The violence at Port Said last night has generated enormous commentary on twitter, and a beginning of media coverage of varying quality. One of the best summaries came last night at The Lede blog of New York Times — it’s quality largely due to the fact that it is composed of the tweets and videos generated on the ground in Egypt. You can read a good critique of a different, earlier, article by the New York Times — which like a certain number of other reports focused on the supposed “savagery” of the ultras and downplayed the political context and valences of the event — here.
But the key to all of this is to understand the long history of the participation of some ultra fan groups in politics — particularly last year, when they were at the leading edge of the protests against Mubarak — and the particular conjuncture in the Egyptian revolution we now face.
Yesterday produced horrific images of bloodshed.

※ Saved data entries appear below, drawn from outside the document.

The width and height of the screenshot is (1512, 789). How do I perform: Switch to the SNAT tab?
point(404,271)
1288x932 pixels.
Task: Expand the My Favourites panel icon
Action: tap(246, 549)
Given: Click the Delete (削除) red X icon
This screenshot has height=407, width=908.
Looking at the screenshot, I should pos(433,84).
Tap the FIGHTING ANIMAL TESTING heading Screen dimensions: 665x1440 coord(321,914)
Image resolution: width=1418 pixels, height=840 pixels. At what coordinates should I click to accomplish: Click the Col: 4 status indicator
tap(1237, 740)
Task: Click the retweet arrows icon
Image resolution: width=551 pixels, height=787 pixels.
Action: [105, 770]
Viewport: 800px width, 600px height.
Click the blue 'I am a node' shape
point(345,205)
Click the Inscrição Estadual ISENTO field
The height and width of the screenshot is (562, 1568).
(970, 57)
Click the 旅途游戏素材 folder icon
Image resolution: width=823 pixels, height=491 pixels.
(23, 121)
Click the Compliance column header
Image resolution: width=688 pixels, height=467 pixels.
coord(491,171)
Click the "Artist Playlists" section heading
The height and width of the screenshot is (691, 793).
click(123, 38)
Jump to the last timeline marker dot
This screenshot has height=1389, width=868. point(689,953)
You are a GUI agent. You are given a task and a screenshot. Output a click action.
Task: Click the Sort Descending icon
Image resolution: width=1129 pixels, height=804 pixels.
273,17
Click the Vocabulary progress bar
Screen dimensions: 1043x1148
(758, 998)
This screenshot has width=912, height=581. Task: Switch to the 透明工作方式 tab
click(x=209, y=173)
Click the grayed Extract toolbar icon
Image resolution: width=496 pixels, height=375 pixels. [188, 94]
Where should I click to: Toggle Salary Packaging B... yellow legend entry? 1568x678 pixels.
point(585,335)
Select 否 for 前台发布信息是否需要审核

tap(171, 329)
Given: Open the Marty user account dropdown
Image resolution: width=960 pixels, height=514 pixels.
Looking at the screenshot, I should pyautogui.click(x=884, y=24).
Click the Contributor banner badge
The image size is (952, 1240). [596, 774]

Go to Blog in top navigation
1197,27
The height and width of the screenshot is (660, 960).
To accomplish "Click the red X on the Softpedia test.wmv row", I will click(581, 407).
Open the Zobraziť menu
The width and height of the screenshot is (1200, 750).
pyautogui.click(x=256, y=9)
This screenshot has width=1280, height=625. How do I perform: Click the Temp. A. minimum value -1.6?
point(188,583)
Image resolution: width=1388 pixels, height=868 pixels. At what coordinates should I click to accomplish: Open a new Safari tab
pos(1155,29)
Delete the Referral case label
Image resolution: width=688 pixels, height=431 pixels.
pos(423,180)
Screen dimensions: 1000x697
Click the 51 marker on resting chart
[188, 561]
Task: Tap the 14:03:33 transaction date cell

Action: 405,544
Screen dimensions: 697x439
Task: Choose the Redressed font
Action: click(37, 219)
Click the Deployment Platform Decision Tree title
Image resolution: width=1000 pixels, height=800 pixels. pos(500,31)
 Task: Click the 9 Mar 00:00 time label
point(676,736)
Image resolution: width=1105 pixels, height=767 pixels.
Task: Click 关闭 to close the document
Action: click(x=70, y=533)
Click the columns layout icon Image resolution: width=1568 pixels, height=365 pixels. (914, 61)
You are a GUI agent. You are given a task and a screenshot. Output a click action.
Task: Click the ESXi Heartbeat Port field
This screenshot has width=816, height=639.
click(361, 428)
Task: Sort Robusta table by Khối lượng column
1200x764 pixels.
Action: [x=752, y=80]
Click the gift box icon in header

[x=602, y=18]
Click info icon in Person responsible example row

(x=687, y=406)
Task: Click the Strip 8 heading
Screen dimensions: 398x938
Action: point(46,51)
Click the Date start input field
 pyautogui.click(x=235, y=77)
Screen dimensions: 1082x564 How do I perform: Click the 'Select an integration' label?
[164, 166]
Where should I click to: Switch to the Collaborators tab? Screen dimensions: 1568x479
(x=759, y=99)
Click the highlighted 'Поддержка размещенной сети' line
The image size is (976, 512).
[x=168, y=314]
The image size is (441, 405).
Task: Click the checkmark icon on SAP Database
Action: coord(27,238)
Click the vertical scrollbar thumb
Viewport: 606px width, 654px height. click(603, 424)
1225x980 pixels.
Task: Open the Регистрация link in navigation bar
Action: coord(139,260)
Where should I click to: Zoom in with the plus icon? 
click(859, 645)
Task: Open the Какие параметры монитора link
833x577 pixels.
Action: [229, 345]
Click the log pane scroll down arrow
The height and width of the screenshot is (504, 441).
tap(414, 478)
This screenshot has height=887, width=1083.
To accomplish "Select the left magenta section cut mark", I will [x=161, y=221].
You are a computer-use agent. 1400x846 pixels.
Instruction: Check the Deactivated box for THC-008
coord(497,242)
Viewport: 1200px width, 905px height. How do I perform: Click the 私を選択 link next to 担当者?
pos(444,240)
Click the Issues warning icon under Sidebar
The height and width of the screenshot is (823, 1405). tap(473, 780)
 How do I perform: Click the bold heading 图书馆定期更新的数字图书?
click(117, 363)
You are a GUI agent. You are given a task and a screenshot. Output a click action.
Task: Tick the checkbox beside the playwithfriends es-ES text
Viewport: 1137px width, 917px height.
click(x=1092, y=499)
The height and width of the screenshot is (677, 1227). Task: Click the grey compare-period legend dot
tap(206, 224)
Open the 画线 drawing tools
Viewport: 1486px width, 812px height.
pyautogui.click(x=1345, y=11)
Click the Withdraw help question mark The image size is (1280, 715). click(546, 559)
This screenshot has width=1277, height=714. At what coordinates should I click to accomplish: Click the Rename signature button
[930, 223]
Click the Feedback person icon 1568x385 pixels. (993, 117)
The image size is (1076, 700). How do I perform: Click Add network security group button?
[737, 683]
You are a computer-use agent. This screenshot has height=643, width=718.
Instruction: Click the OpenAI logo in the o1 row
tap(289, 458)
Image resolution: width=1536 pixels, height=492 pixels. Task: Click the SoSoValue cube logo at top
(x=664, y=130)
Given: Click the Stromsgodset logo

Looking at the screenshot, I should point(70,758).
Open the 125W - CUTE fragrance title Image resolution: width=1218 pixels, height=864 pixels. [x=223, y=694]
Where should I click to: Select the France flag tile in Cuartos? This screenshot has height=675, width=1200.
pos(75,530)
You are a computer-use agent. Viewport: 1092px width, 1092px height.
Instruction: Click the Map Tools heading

Today began with some striking gestures of solidarity, such as the one pictured here by @Sarahcarr of banners of two rival clubs — Zamalek and El Ahly — sewn together.
But as a write, there are new clashes in Cairo, where protestors are blaming the military regime for the deaths. Many commentators have been arguing that what is going on is about politics, not football, and of course on some level that is true. But what is also clear in Egypt is that football and politics are so intertwined in this story that there is almost no way to untangle them.
We’ll have more material here on the situation in the next days. In the meantime, James Dorsey’s blog “The Turbulent World of Mideast Soccer” is a great resource for analysis and context on the situation: read all his posts under Egypt to get a sense of the many events that have led up to what happened yesterday. In the meantime, twitter — including @Beltrew who is reporting from Cairo and @amasays, a Duke graduate student, who is providing excellent updates from various sources in Egypt — remains the ideal source of information for an ongoing situation that is likely to have far-reaching consequences for Egypt.